12.06.2006 tarihli ve 26196 (Mükerrer) sayılı resmi gazetede yayınlanan (Seri: X, No:22) “Sermaye Piyasasında Bağımsız Denetim Standartları Hakkında Tebliğ” ile kurul tarafından belirlenmiş olan bağımsız denetime ve incelemeye tabi işletmelerin, kamuya açıklanacak veya kurulca istenecek yıllık finansal tablo ve diğer finansal bilgilerinin, finansal raporlama standartlarına uygun olarak hazırlanması, sunulması ve gerçeğe uygunluğu ile doğruluğu hususunda Kurulca yetkilendirilecek bağımsız denetim kuruluşlarına ve bağımsız denetçilere ilişkin standart, ilke, usul ve esasları belirlemiştir.

Hilenin önlenmesi ve tespiti ile ilgili düzenlemelere Mali Suçları Araştırma Kurulu (MASAK), Bankalar Kanunu ve BDDK tarafından yapılan düzenlemelerde de yer verildiği görülmektedir. Suç gelirlerinin aklanması ve terörün finansmanının önlenmesi amacıyla kurulan MASAK’ın görevi Suç gelirlerinin aklanması ve terörün finansmanının önlenmesi kapsamında veri toplamak, şüpheli işlem bildirimlerini almak, analiz etmek ve değerlendirmektir. MASAK bu amaçla belirlenen görev ve yetki kapsamında, politika belirleme ve mevzuat geliştirme, veri toplama, analiz, değerlendirme ve koordinasyon görevlerinin yanı sıra denetim ve inceleme fonksiyonlarını da icra etmektedir. MASAK, terörün finansmanı ve aklama suçunun araştırılması, incelenmesi ve denetlenmesi görevlerini, görevlendirme konusuna giren hususlarda bilgi ve belge isteme, araştırma ve inceleme yapma, uygulamayı takip ve denetleme, bu maksatla her türlü evrakın tetkikine yetkili denetim elemanları vasıtasıyla yerine getirmekte ve yaptığı görev nedeniyle doğrudan ve dolaylı olarak hilenin önlenmesine yönelik hizmet vermektedir.
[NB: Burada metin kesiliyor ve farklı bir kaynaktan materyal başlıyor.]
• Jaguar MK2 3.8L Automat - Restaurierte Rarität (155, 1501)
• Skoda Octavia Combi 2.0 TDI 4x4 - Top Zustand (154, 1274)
Bankacılık açısından bakıldığında ise 2005 yılında yürürlüğe giren 5411 sayılı bankacılık kanununda hilelerin önlenmesinde önemli bir yeri olan denetim komitesi ilk defa yer almış, daha sonra BDDK tarafından yayınlanan bir yönetmelik ile denetim komitesi üyelerinin nitelikleri ile yetki ve sorumlulukları ayrıntılı bir biçimde düzenlenerek denetim komitelerinin etkinliğinin artırılması amaçlanmıştır.